:: Task brief ::
Extract every line of the records that contains the string "Instruction", matching case exactly.

:: Supplied data ::

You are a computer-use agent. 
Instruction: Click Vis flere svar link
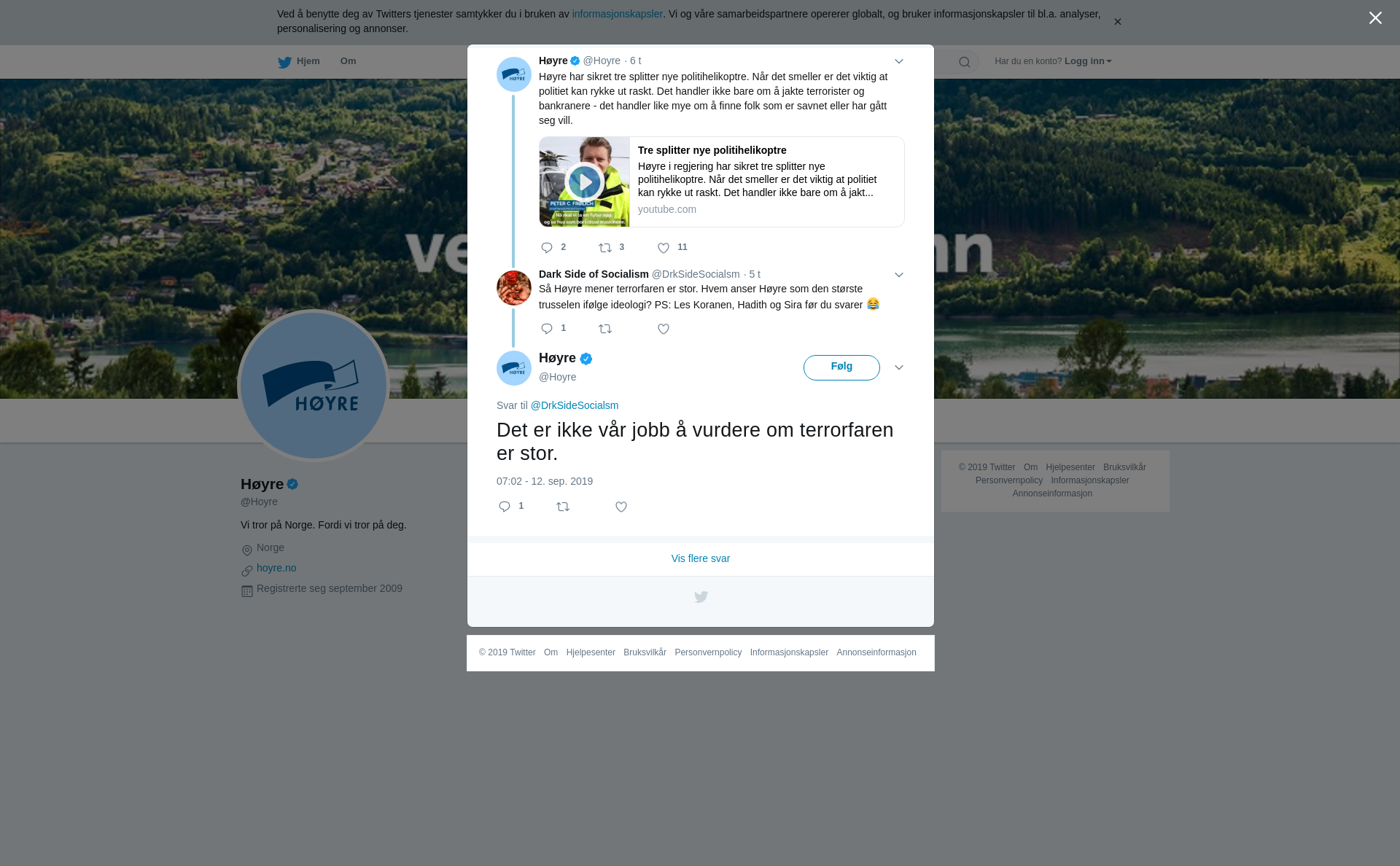coord(701,558)
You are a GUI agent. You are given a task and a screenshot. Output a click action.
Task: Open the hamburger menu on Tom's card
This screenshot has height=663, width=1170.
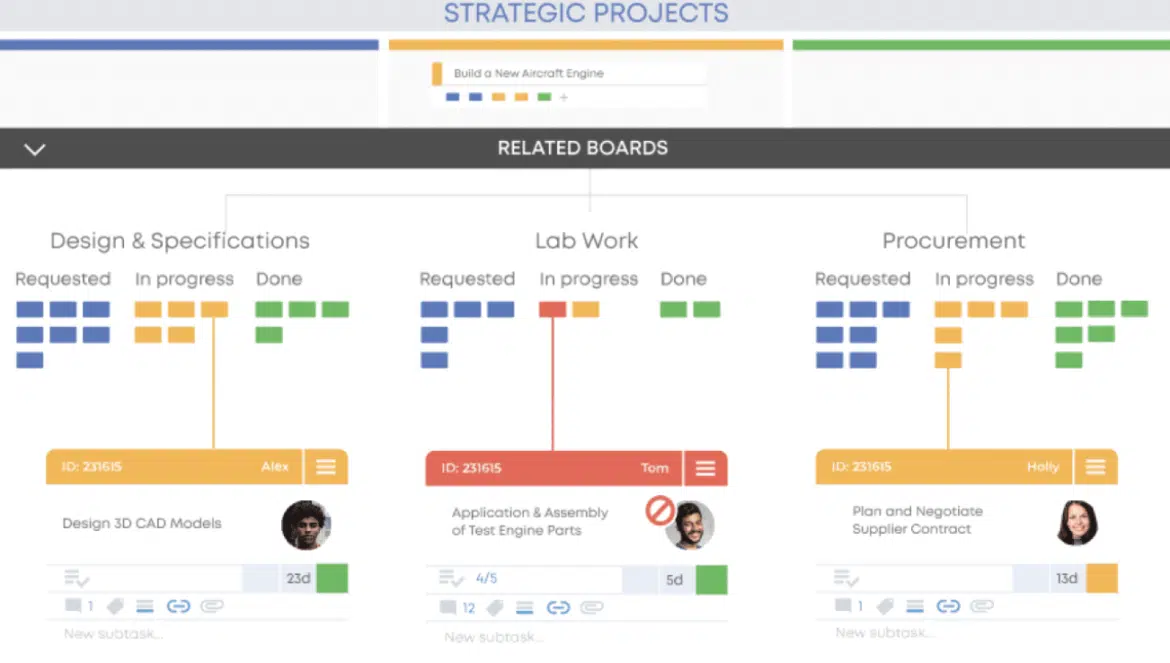(705, 468)
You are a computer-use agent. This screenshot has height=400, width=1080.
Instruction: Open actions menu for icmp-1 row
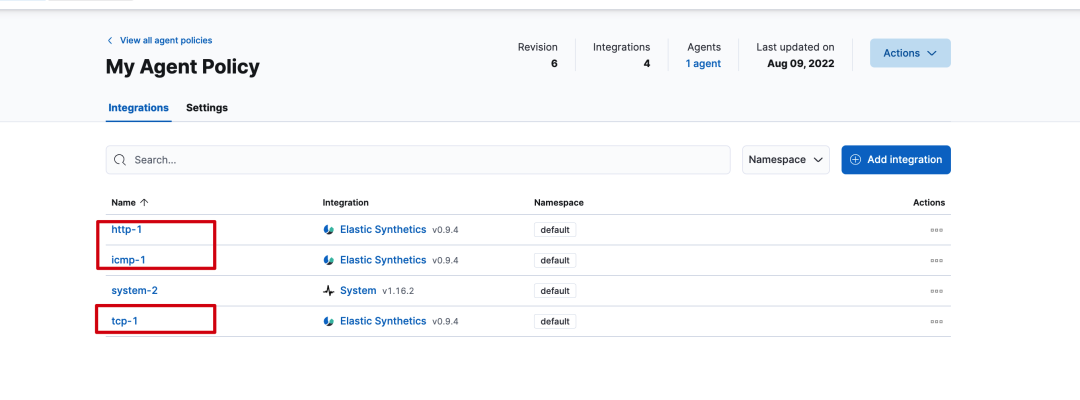tap(936, 260)
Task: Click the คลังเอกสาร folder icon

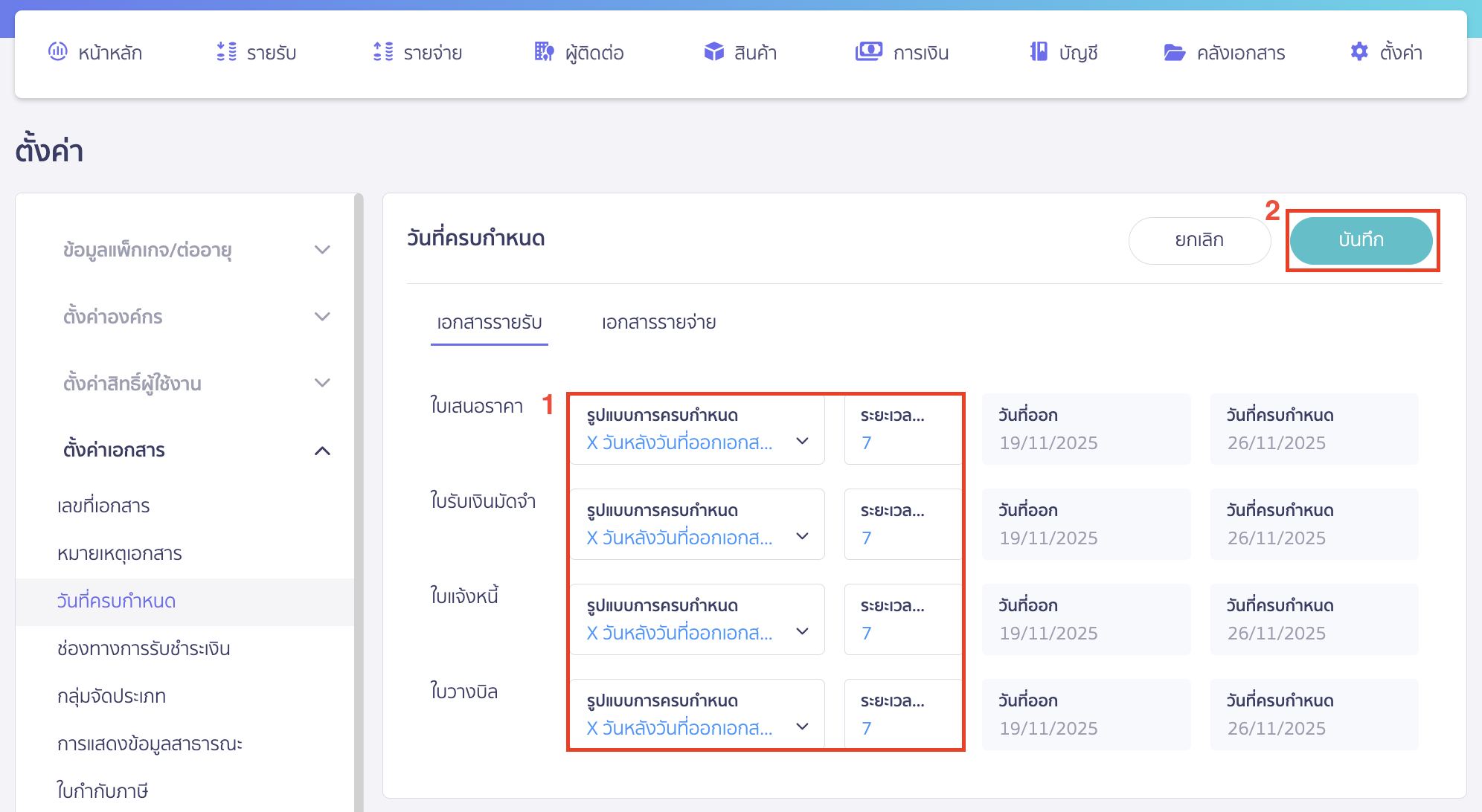Action: (1174, 52)
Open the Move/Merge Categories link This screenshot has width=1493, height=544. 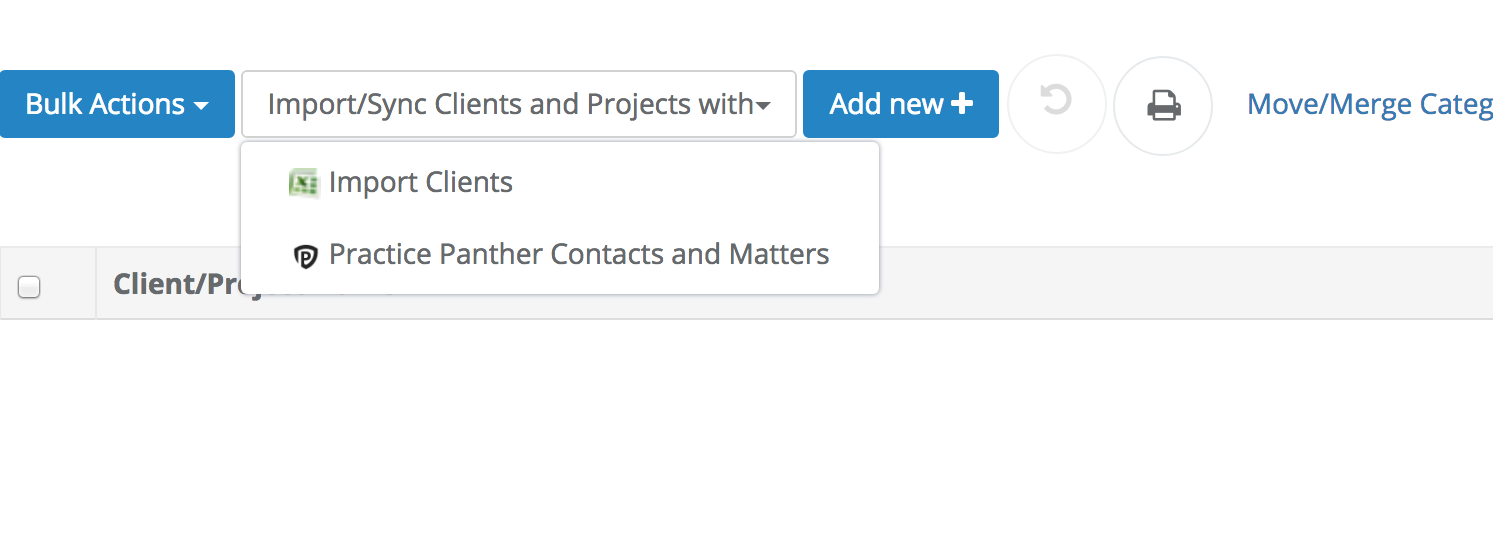tap(1370, 105)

:: Exercise response ::
Instruction: Click Vis flere svar link
Instruction: Open actions menu for icmp-1 row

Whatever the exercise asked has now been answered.